Wednesday, January 4, 2006

Goodbye Sir Willie

My thesis co-adviser Dr. Willie Barraquio from IB just died last monday because of a heart attack. If you dont know him, watch local tv and wait for the Joy Antibac commercial.



Well, I was sad. And knowing myself, I was surprised that I was sad. I even cried in the wake.



Sir Willie is really a man of science. I wont forget what he told me and Rhay while we were doing our thesis. He said that to be a really good scientist, you have to sacrifice your social life for a while. Because you need to devote your time in the lab. I laughed about that at first, but then, he was right. I cannot be a good scientist in my current attitude.



I will not forget how I become fearful everytime I pass by his lab. Its not that he is bad. He is just intimidating.

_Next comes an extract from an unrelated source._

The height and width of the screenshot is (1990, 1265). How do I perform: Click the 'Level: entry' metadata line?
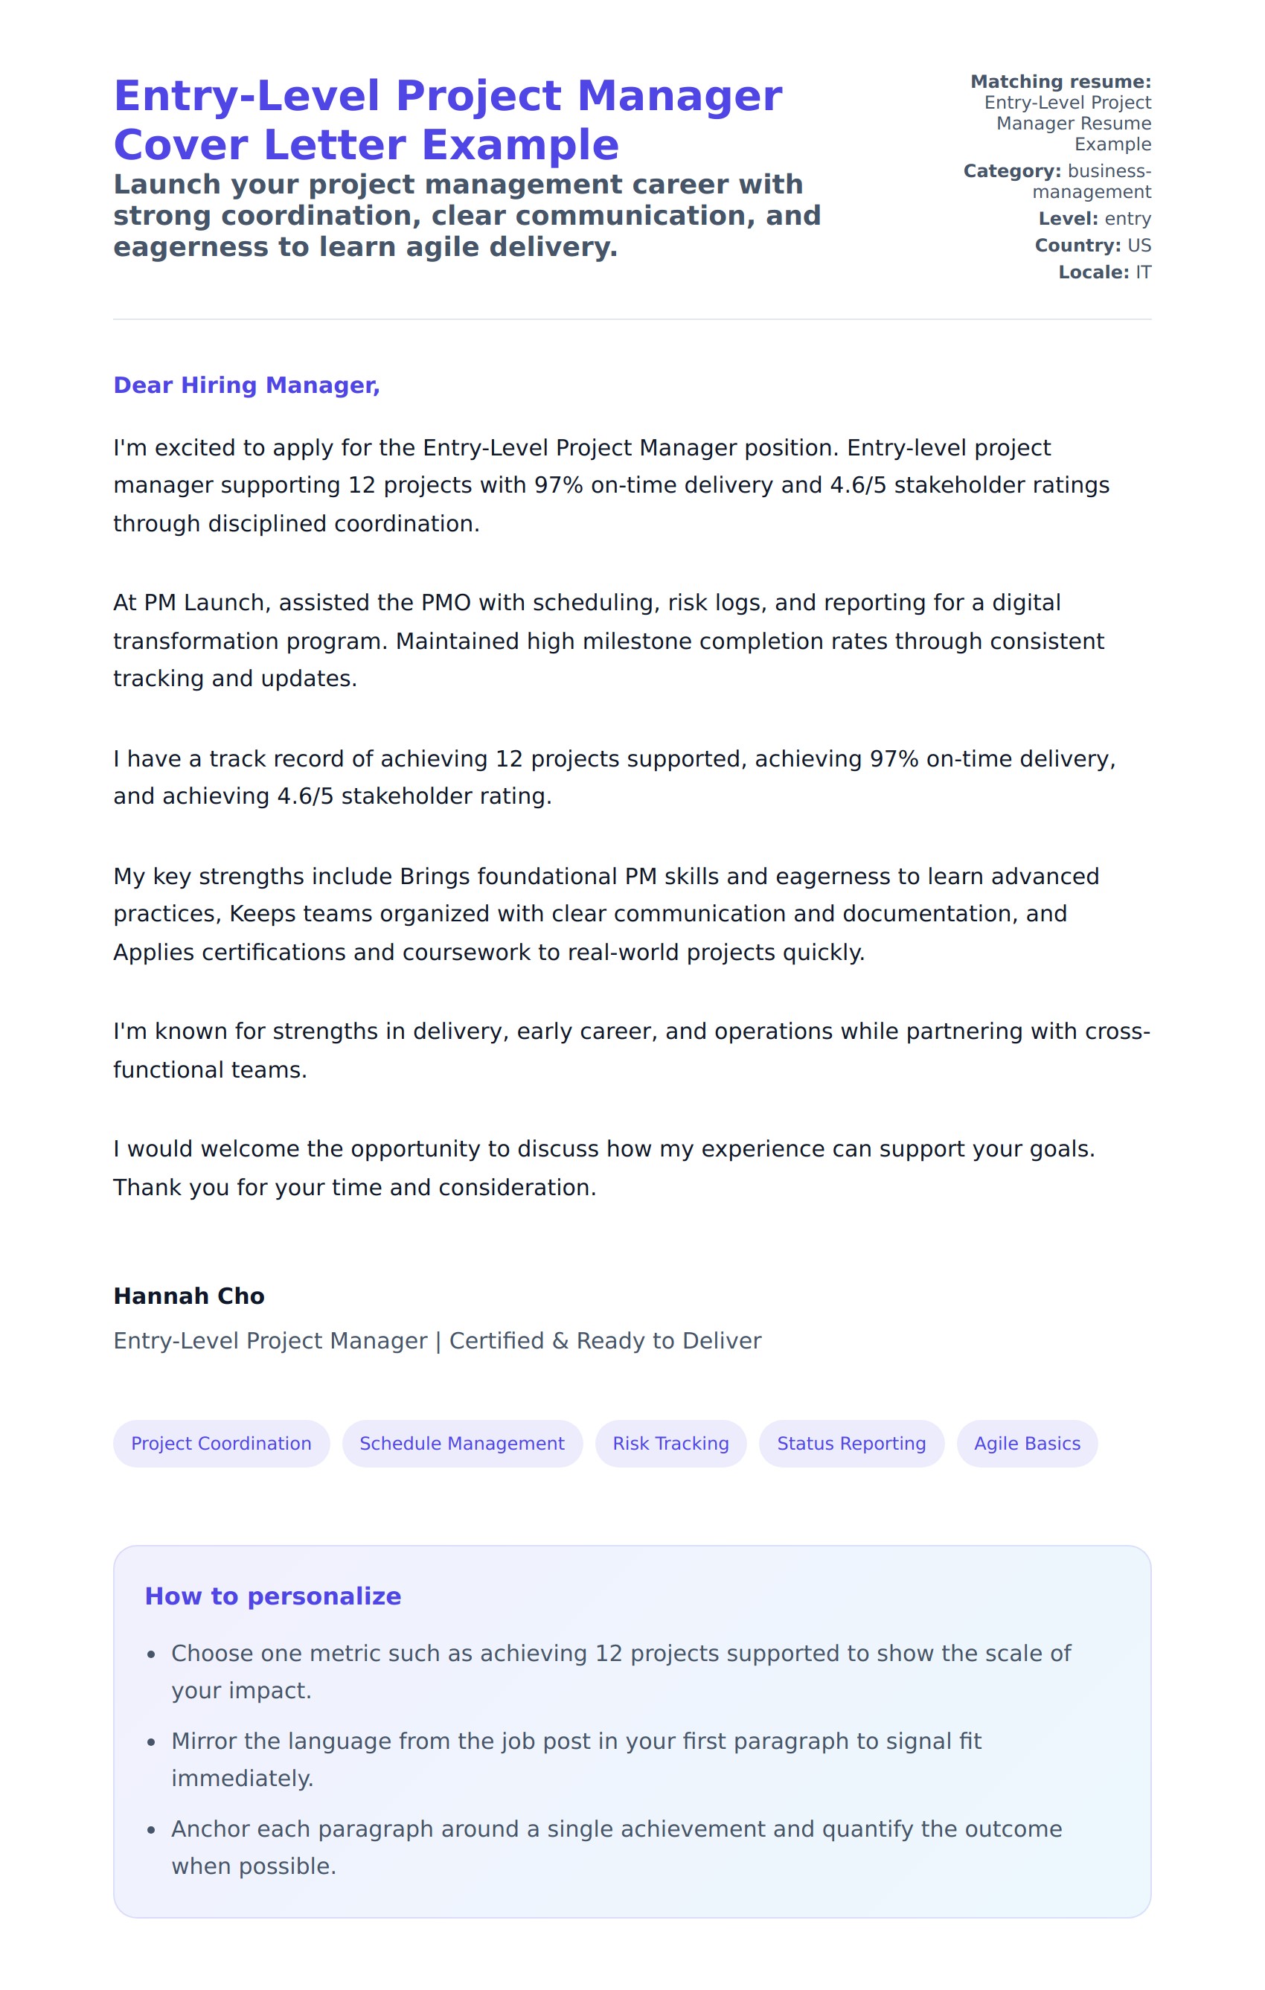click(x=1094, y=219)
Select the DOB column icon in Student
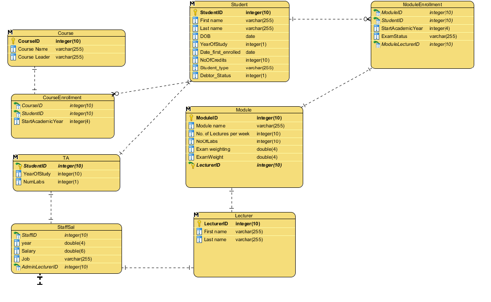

He is really kind and when he gets angry it is for a good reason. Science requires tough discipline. It was because of him that I was able to graduate on time.



Science will mourn his loss - he has contributed a lot of papers to international journals. In a way, he has inspired me.



Now whenever I pass by Bio Pav, I wont feel fear anymore. I will not fear accidentally bumping into him, fearing a scold.



But when I look at Petri dishes, at autoclaves, at gatorade bottles, at shakers, at growth solutions, at saline solutions, at UV light, at zinc dust, at centrifuge tubes, at Venoject tubes, at phenol, at my thesis, at bacteria (as if I can see them), I will remember Sir Willie and the price of being too tardy when you cannot afford to be.



Sir Willie, goodbye. Im sorry if I wasnt able to do my best with you. I want you to know that you are one of the few people who have changed me. Thank you for the gift of research you gave us.



2006 is a year of loss. A year of dying. I do not know who will go next, maybe I will. Maybe some of you will. And I do not want to leave loose ends before I go, so please, can you forgive me? Can we start afresh this year?